WHAT THE TASK ASKS
Render the lines from the one containing "Click the ACY Securities logo" up to and including the one containing "tap(70, 457)" as a numbered list, skipping blank lines and leaving out the pictures.

THE DATA
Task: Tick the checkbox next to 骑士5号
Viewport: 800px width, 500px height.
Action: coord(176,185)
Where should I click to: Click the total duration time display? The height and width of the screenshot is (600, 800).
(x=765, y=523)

--

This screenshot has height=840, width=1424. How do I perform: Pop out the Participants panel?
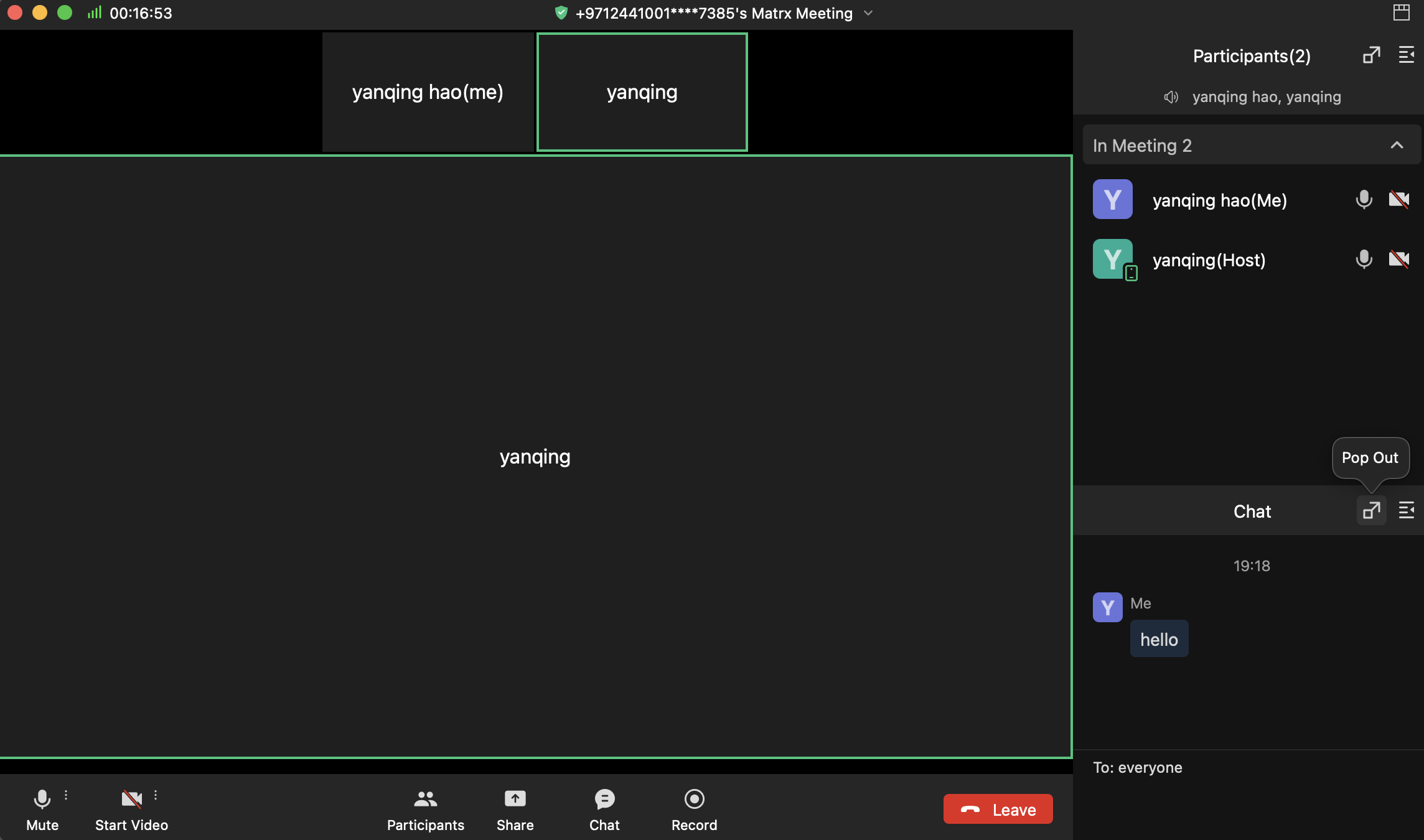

* * *

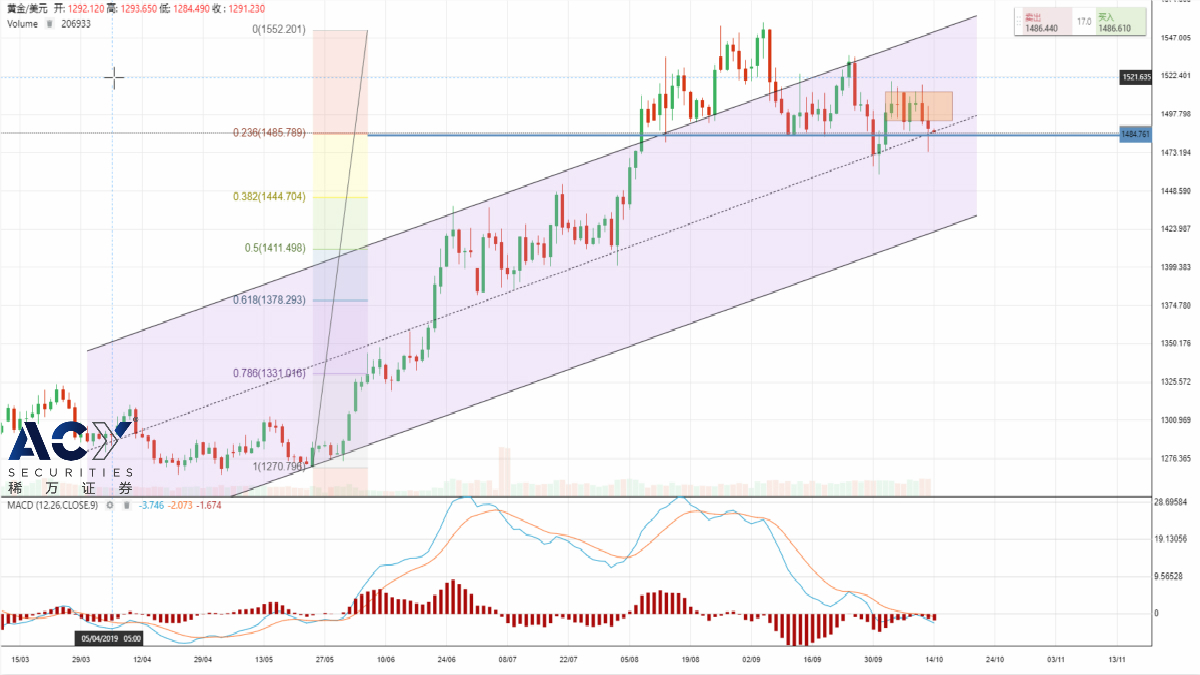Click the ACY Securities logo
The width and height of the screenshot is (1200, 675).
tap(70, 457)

RESULT OF THE EXERCISE
1. Click the ACY Securities logo
2. The width and height of the screenshot is (1200, 675).
3. tap(70, 457)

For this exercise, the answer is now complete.